Há, também, uma dimensão política sub-reptícia. O texto coloca em fricção práticas de “reabilitação” aparente e a lógica subterrânea de poder que rege as alas, as negociações com internos, as concessões para manutenção da ordem. Eva encarna esse paradoxo: representante do Estado que, ao mesmo tempo, precisa sobreviver como indivíduo ferido dentro de uma colmeia de alianças e ameaças. Os homens ao redor — colegas, superiores, presos — não são “tipos”; são peças numa rede de gestão de risco. O filme recusa caricaturas e, por isso, pede mais do espectador: que observe, que julgue e, enfim, que desista de julgar.

Möller domina a progressão dramática com a serenidade de quem sabe exatamente onde quer nos deixar: em suspensão. Filhos prende o espectador do início ao fim — e, mais importante, nos mantém em zona de incerteza radical sobre onde a história vai desembocar. Não é um suspense que se organiza em degraus de reviravolta; é uma espiral. A cada volta, entendemos um pouco mais e, paradoxalmente, sentimos que sabemos menos. Quando o desfecho se impõe (não direi como), ele não nos entrega alívio, mas um espelho incômodo: perceber que, se compartilhássemos da história de Eva, talvez nossas convicções mais sólidas também se desfizessem ao toque do real.

Reforça essa amplitude o fato de Filhos surgir em Berlim, vitrine em que o cinema europeu costuma testar seus nervos éticos mais expostos. Ter sido selecionado para a competição oficial não é mero selo de prestígio; é sinal de que Möller trafega numa frequência rara, aquela em que o thriller se torna radiografia moral. E fora dos festivais, o filme tem construído reputação crítica consistente, com leituras que destacam o vigor das atuações, a construção atmosférica e a tensão mantida como corda retesada do primeiro ao último minuto. 
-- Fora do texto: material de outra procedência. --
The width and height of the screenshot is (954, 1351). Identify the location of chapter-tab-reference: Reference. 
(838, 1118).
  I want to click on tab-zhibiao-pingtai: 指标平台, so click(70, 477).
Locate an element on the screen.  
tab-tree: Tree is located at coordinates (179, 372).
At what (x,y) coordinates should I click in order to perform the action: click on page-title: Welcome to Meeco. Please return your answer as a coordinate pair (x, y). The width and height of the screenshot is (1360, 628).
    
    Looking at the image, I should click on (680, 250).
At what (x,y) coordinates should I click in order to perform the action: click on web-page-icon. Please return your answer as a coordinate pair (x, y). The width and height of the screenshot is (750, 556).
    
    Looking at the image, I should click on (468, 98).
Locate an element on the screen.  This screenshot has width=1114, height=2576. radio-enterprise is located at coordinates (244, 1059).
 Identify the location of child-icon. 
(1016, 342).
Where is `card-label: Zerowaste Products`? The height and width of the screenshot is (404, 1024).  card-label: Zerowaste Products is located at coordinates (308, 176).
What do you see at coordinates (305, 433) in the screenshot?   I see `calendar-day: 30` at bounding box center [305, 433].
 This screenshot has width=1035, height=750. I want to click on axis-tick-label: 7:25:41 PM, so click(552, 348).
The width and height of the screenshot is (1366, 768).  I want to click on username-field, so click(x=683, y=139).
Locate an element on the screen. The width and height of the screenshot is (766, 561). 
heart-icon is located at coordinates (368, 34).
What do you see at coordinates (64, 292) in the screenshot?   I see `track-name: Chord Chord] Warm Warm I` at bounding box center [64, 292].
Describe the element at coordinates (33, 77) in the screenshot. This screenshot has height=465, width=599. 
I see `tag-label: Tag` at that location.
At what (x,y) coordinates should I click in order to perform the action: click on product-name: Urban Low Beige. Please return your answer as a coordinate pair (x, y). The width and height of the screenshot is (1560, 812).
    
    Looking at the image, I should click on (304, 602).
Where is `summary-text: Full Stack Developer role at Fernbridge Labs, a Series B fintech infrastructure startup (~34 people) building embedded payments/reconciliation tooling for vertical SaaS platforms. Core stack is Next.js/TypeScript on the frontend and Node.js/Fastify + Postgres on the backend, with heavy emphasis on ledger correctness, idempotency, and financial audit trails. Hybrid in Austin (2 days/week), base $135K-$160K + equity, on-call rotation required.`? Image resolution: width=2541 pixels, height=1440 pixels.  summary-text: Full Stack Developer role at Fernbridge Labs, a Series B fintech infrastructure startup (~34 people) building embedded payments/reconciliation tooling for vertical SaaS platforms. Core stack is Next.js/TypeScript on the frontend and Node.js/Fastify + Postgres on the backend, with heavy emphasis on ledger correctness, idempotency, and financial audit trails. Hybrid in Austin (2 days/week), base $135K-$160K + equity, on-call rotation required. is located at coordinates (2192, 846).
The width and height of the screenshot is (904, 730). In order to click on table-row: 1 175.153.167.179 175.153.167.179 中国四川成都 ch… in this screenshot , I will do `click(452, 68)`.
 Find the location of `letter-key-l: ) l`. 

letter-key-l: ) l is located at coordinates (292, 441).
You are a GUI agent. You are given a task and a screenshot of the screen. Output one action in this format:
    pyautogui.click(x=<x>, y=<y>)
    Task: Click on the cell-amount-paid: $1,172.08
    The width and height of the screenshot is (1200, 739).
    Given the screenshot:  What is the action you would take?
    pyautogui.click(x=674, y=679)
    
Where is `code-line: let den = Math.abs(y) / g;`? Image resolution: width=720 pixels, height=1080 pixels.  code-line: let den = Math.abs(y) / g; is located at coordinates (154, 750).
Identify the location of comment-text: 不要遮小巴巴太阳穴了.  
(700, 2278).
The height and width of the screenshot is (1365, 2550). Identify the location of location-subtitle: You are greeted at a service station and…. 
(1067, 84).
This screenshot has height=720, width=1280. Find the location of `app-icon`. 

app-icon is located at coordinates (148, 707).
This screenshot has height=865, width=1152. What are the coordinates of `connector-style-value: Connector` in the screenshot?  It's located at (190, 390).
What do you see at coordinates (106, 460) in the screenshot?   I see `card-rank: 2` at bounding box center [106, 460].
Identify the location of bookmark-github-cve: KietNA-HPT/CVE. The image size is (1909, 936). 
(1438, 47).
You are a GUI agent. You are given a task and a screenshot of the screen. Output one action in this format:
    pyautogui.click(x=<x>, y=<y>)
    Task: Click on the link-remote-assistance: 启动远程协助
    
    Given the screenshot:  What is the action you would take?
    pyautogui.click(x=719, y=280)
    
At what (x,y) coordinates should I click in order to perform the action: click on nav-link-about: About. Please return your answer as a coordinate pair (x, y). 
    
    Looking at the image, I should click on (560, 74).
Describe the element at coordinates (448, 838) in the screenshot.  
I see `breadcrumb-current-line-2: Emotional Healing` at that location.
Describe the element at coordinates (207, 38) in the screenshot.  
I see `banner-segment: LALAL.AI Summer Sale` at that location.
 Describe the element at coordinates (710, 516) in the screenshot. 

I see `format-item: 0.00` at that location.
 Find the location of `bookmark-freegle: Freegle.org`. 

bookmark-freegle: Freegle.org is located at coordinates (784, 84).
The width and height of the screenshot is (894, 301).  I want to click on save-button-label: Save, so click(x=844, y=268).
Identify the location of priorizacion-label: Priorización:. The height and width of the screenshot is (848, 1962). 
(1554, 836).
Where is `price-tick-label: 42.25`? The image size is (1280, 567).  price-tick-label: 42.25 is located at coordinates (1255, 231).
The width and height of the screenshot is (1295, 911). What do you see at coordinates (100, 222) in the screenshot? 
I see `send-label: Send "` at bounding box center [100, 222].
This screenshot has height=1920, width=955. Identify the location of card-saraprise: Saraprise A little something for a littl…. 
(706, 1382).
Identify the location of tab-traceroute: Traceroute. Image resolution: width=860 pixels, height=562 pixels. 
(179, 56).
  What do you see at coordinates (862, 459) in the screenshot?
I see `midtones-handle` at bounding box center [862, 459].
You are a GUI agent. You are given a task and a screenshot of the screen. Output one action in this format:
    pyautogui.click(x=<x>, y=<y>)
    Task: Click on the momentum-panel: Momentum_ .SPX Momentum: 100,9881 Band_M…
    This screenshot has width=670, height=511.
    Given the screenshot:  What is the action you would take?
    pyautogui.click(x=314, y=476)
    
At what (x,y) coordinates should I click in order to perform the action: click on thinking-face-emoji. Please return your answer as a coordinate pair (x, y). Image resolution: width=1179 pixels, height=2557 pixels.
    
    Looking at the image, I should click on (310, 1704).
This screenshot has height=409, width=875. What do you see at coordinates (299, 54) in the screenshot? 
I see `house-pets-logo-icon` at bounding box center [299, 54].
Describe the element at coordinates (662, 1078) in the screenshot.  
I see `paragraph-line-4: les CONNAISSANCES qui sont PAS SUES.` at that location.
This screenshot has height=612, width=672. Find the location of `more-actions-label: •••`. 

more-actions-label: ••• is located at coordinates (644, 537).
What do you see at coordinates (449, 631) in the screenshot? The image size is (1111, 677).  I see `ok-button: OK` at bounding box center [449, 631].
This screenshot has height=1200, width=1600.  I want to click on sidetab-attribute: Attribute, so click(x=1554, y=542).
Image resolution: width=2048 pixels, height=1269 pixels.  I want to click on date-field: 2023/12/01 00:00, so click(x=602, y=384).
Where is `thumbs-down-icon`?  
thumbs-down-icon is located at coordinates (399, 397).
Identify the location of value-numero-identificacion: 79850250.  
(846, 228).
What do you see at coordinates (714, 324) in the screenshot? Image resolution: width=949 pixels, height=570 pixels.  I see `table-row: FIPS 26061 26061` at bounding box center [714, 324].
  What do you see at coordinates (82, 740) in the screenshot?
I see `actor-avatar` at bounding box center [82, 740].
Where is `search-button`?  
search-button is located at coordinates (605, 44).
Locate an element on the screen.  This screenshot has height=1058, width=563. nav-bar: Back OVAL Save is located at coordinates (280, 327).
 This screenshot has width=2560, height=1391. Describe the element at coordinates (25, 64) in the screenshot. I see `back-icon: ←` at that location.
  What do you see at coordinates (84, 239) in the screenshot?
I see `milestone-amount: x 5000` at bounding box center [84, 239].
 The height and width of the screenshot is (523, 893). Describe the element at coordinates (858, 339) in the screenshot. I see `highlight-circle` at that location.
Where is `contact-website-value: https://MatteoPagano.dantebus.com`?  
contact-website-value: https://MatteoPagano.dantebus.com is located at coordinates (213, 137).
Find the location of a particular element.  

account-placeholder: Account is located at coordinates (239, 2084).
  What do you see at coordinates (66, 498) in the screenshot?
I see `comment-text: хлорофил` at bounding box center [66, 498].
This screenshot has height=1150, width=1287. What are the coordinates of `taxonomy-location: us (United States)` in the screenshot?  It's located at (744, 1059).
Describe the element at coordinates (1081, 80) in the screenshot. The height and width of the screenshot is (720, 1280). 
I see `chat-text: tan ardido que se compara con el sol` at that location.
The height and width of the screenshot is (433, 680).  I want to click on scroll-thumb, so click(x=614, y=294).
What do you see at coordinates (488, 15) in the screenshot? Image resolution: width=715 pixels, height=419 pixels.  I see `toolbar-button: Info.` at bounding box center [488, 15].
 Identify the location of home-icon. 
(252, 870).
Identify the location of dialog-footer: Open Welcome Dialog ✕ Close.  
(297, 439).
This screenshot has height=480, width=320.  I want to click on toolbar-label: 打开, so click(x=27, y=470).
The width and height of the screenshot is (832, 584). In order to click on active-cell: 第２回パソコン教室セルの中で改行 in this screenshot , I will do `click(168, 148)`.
Tecnicamente, o conjunto é de uma coesão exemplar. O som trabalha como pele; a fotografia, como respiração; a montagem, como ritmo cardíaco; a direção, como sistema nervoso. A Nordisk Film, o Danish Film Institute e o time de produção consolidam uma obra cuja arquitetura industrial serve a um cinema de grande densidade humana — prova de um ecossistema audiovisual que sabe investir em histórias de risco sem diluir sua potência em fórmulas. Nos créditos, além de Möller, lá estão nomes que importa fixar: o já citado Spanning (câmera), Madsen (edição) e Ekstrand (música), o trio que dá a Filhos seu corpo orgânico de tensão. 

No fim, o triunfo de Filhos está no que ele nos tira: certezas. O cinema dinamarquês, mais uma vez, mostra que não precisa colorir a realidade para fazê-la pulsar — basta olhá-la de frente, sem piedade, com a lucidez de quem sabe que a vida raramente oferece epifanias sem custo. A obra de Möller é um golpe de ar frio entrando por uma fresta de aço: não anestesia, não enfeita, não consola. Apenas nos lembra que, de todos os cárceres possíveis, o mais difícil de transpor é aquele que carregamos dentro. E é por isso que Filhos não apenas “funciona” como suspense psicológico: ele permanece. Como uma marca, como um sussurro que não cessa, como uma pergunta que continua nos encarando quando as luzes já acenderam.